Regulation of the Rate of Dinucleation of a Monocopper(I) Complex Containing Bipyrimidine Rotary Units by Restricted Double Pyrimidine Rotation

New copper­(I) complexes with coordinated 2-(4′-methyl)­pyrimidinyl moieties were fabricated, and the isomerism of their pyrimidine ring linkage was investigated. The ligands bis­[2-(diphenylphosphino)­phenyl] ether (DPEPhos) and 4,4′-dimethyl-2,2′-bipyrimidine (dmbpm) were used to synthesize a heteroleptic copper­(I) complex, [CuI(DPEPhos)­(dmbpm)]·BF4 (1·BF4), and a dinuclear copper­(I) complex, [(CuI)2(DPEPhos)2(μ-dmbmp)]­(BF4)2 [2·(BF4)2]. The X-ray crystallographic structures, UV–vis absorption spectra, and luminescence properties of the complexes were analyzed. The thermodynamic and kinetic aspects of the isomerism of 1·BF4 were examined by variable-temperature NMR. Double pyrimidine ring rotation was found to be restricted sterically by the bulky DPEPhos ligands. This limited the number of the possible isomers: 1·BF4 showed only isomers with either one (io isomer) or both (oo isomer) of the two methyl groups positioned away from the copper center, while dinuclear 2·(BF4)2 was only found as a symmetric (io–io) isomer, with each of the two methyl groups positioned toward different copper centers. The addition of [Cu­(MeCN)2(DPEPhos)] (3·BF4) allowed both isomers of 1·BF4 to form 2·(BF4)2, although at different rates and via different pathways, which were analyzed using time-dependent UV–vis spectroscopy. The io isomer dinucleated more quickly than the oo isomer owing to it being able to form 2·(BF4)2 (i) without bond dissociation and (ii) without a sterically congested ii configuration around the copper center.
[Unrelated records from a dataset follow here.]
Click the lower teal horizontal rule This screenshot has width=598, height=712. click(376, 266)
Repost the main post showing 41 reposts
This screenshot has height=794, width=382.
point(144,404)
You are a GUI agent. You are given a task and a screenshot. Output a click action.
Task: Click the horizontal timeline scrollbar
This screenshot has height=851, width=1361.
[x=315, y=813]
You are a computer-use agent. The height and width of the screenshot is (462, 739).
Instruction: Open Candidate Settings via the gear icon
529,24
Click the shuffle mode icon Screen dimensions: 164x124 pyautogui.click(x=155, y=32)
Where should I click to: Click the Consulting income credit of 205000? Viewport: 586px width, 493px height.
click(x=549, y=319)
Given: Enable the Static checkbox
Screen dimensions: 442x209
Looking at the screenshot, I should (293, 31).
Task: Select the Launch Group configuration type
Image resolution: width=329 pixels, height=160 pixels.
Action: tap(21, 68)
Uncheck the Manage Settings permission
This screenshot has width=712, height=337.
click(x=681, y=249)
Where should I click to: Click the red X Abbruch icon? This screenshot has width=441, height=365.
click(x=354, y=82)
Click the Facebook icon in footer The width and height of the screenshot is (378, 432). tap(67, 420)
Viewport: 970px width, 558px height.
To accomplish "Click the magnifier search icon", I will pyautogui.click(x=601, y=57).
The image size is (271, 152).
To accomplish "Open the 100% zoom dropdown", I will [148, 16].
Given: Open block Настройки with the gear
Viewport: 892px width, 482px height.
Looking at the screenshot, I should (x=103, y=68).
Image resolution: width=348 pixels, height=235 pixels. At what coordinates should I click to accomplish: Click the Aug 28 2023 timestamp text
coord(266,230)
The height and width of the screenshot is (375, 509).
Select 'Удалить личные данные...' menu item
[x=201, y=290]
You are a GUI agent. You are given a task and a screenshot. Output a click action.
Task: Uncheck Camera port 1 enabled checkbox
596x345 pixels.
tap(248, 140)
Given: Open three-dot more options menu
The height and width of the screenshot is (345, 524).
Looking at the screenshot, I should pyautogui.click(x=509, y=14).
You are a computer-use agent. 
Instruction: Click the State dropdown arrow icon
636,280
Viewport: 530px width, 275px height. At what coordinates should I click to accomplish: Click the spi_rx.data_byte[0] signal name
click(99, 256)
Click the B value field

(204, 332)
In contrast, oo-1·BF4 required (i) recombination of the bipyrimidine coordination bonds or (ii) formation of a product with higher thermodynamic energy, unsymmetric (ii–oo) 2·(BF4)2. These findings are interpreted as demonstrating a novel kinetic property: a conversion rate determined by pyrimidine ring inversion.